──────── 抜粋本文

神奈川県内の病院で胚培養士として働く女性
体外授精などの生殖補助医療を利用する人は増加傾向にある。日本産科婦人科学会の調査によると、2016年には過去最多の5万4110人が体外受精で生まれたという。およそ18人に1人が体外受精で生まれた計算になる。
生殖補助医療の現場を担うのが「胚培養士(はいばいようし)」と呼ばれる人々だ。どのような仕事をしているのか、神奈川県内の病院で働く20代の女性に話を聞いた。
不妊治療には、様々な方法がある。排卵日を診断して性交を行う「タイミング法」や薬物で排卵を起こす「排卵誘発法」のほか、人工授精や体外受精、顕微授精などがある。
人工授精は、採集して調整した精子を子宮内に注入する方法だ。精子や卵子に問題がなくても、すぐに妊娠したければ実施することができる。
「精子の中には、前に進まないものや形のおかしいものが混ざっています。遠心分離機にかけることで良い精子と悪い精子を分け、元気な精子だけを集めます。これを直接子宮内に入れるんです。性交よりも妊娠率が上がります」
排卵に合わせて行うため、女性は約2日に1度のペースで通院し、排卵がいつ起こるのかをチェックする。排卵日には、男性は精液を採取する必要がある。
「私の勤めている病院では、精液を採取後2時間以内に持ってきてもらうようにしています。旦那さんが自宅で採取して奥さんが病院に持ってくることもありますし、男性が出勤の途中で病院によって採精室で採取することもあります」
それでも妊娠しない場合には、体外受精や顕微授精を行うこともある。
「体外受精では、採取した卵子を培養液に浸し、そこに精製した精子を入れます。私たちはこれを『ふりかけ』と呼んでいます。この方法では、精子と卵子が出会うのを補助するだけで、精子自体は自力で卵子に入っていきます。一方、顕微授精では、手作業で精子を卵子の中に直接入れます。失敗すると卵子や精子を壊してしまうこともあります」

────────────────

• 課題一覧:
1: 胚培養士の記事について、次の(a)〜(c)が本文の内容と合っているかを判断せよ。それぞれ「はい」か「いいえ」で答え、判断の決め手となる本文の語句をそのまま引用すること。
(a) 2016年に体外受精で生まれた人は5万4110人で、過去最多だった。
(b) 話を聞いた女性の病院では、精液を採取してから3時間以内に持ってくるよう求めている。
(c) 体外受精では、手作業で精子を卵子の中に直接入れる。
2: 胚培養士の記事を、本文の最後の文の後から書き継げ。
資料は参照しなくてよい。

──────── 資料

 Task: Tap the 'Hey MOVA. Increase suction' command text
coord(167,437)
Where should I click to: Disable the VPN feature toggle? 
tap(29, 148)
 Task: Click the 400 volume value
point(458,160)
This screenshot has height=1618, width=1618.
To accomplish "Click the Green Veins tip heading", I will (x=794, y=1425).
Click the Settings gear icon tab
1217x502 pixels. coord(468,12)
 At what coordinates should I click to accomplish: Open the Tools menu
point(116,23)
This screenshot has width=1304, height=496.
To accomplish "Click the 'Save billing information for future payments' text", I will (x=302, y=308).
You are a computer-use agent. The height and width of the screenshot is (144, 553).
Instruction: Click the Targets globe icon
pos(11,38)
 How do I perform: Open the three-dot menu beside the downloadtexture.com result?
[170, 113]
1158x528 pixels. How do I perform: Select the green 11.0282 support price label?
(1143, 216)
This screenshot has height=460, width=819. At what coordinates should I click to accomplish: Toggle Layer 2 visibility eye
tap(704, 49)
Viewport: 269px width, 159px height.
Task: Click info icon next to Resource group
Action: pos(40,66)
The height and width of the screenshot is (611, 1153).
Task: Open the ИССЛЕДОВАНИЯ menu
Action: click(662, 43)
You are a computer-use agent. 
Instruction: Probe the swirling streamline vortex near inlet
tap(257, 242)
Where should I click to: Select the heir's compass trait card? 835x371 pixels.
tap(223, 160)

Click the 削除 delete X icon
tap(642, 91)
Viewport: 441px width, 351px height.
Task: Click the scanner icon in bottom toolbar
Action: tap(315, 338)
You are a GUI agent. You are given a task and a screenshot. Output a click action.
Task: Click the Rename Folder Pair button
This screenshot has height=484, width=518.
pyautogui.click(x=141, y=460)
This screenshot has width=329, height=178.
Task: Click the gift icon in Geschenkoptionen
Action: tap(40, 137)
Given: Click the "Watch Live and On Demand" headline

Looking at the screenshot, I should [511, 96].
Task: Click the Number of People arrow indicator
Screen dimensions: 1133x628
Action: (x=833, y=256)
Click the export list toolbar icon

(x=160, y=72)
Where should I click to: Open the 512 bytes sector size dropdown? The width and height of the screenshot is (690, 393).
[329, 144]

────────────────

• 解答:
1:
(a) はい。「2016年には過去最多の5万4110人が体外受精で生まれたという」
(b) いいえ。「精液を採取後2時間以内に持ってきてもらうようにしています」
(c) いいえ。「精子自体は自力で卵子に入っていきます」

2:
人工授精では、排卵日に合わせて女性が来院し、男性が精液を採取する必要がある。体外受精や顕微授精の場合も女性は検査や採卵のために通院しなければならない。仕事との両立に苦心する人も多い。
「多くの人は何とか仕事と治療を両立しています。排卵日には午前休を取って来院するといった工夫をしているようですね。ただ排卵日がいつくるかは前もってわかりません。医師が突然『じゃあ明日やりましょう』と言うことも。突然休んでも大丈夫な環境でないと難しいかもしれません。なかには不妊治療のために仕事を辞めてしまう人もいます」
採取した精液を検査するのも胚培養士の仕事だ。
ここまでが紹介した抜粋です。